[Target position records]
★ ★ ★

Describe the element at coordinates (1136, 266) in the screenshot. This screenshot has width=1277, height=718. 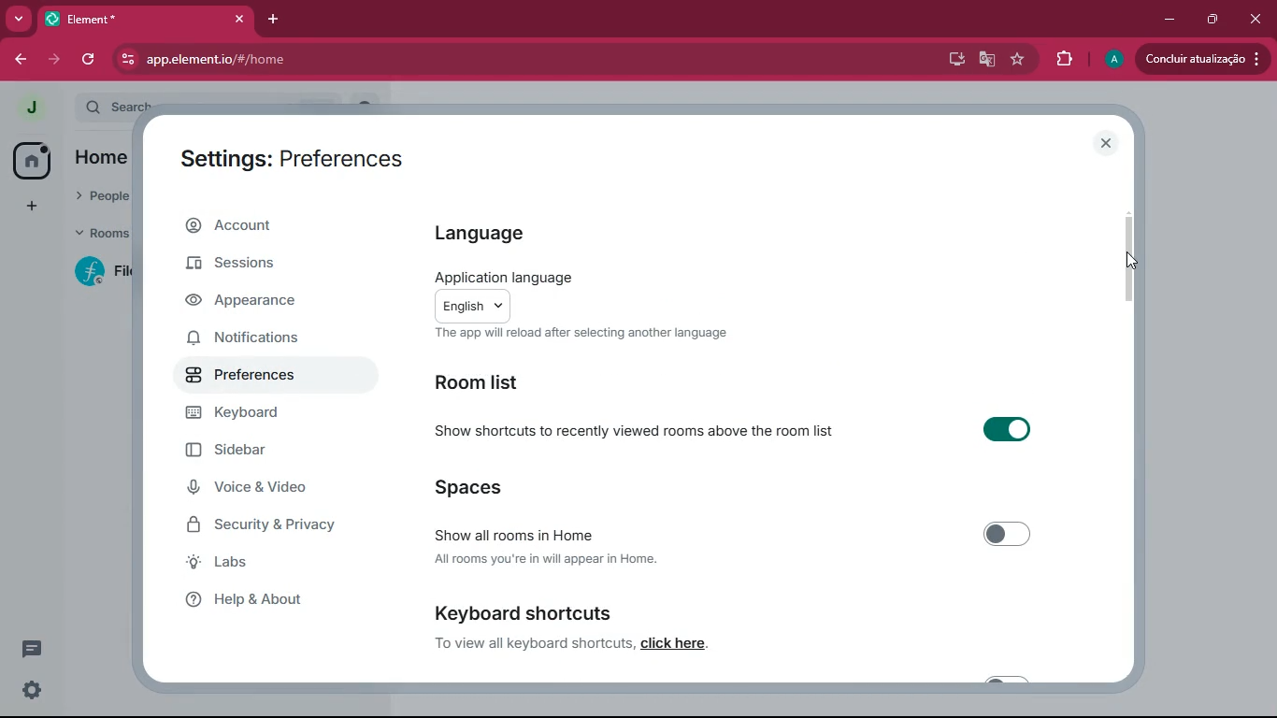
I see `cursor` at that location.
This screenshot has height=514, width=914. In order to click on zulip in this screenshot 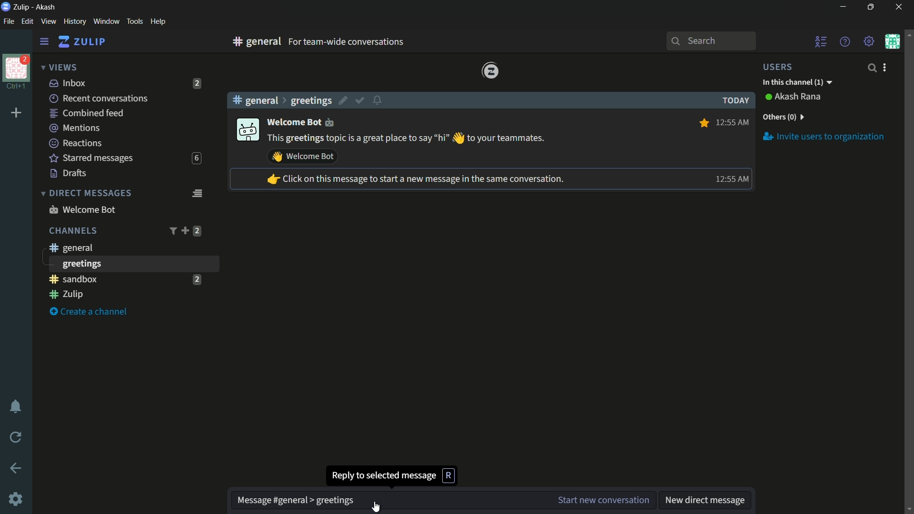, I will do `click(81, 42)`.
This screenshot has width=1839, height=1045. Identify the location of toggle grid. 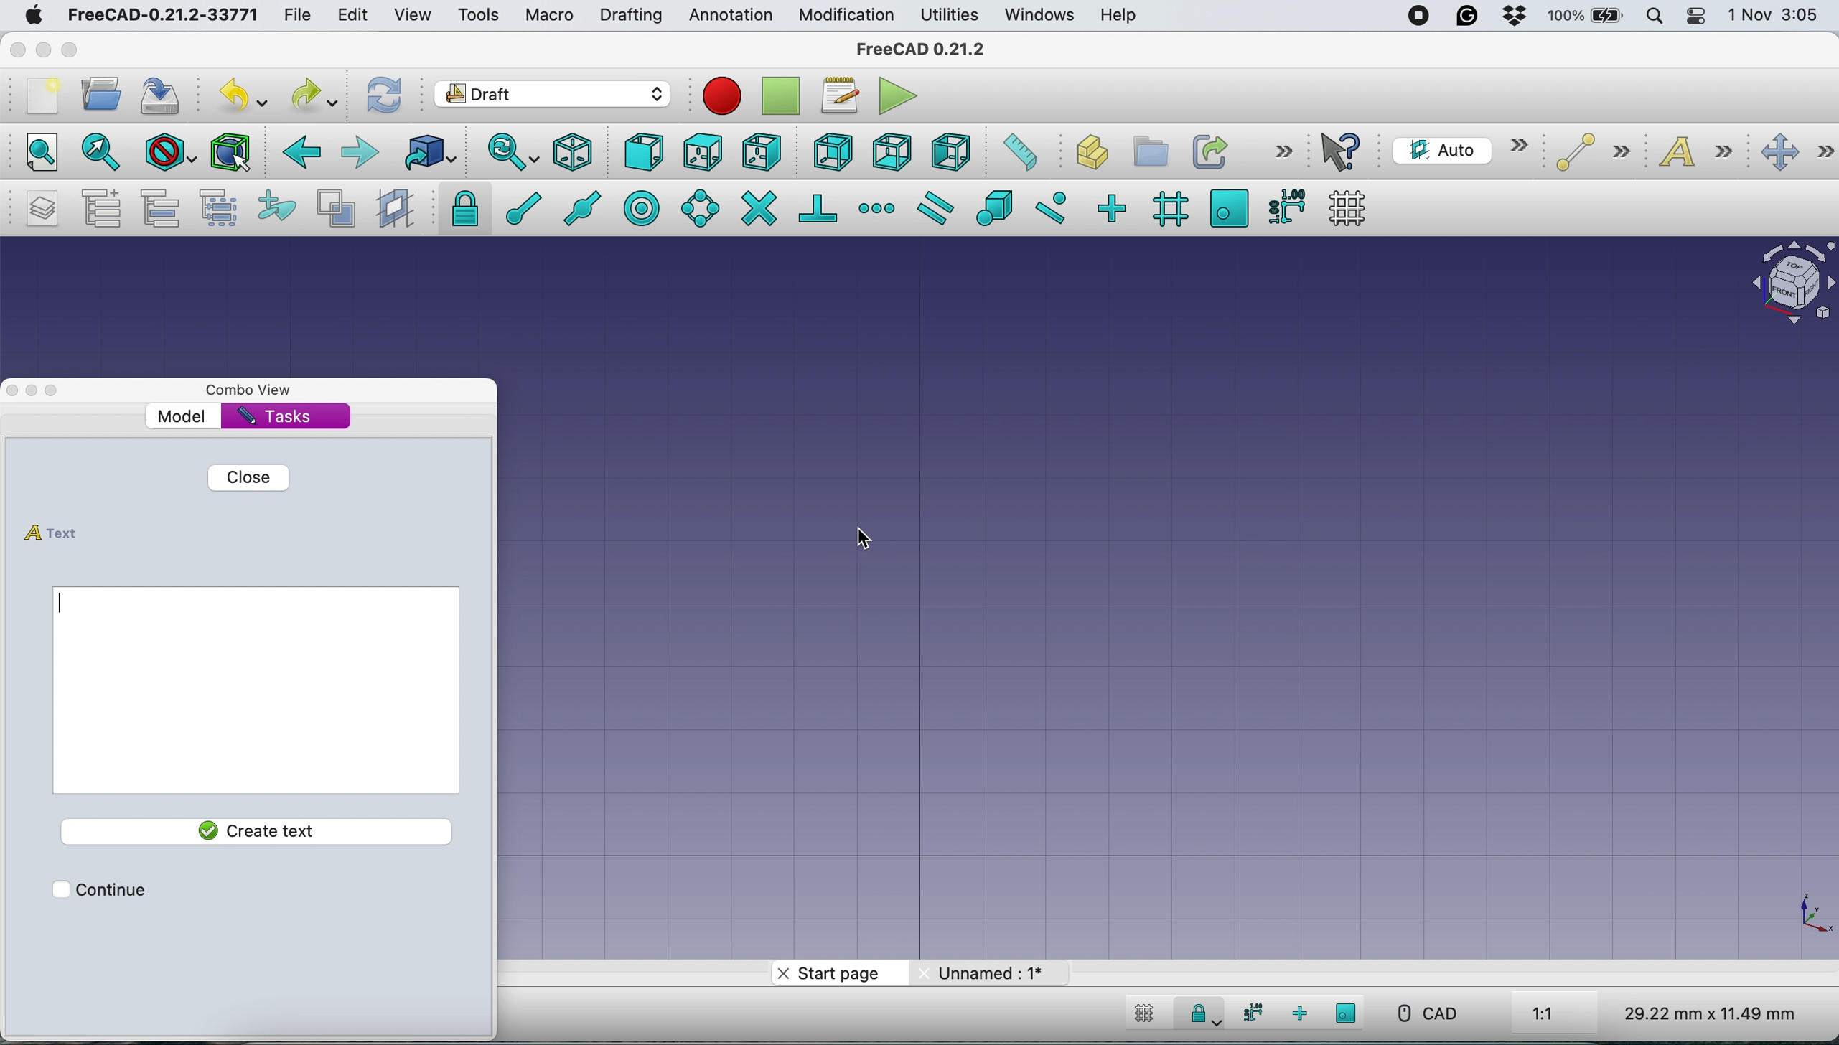
(1147, 1012).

★ ★ ★

*Task to carry out*
Retype the material, beginning at the line that contains "This screenshot has width=1839, height=1045." and continuing through the end. Leave the pictures out of your answer.

*Answer to this exercise*
This screenshot has width=1839, height=1045. Identify the location of toggle grid. 
(1147, 1012).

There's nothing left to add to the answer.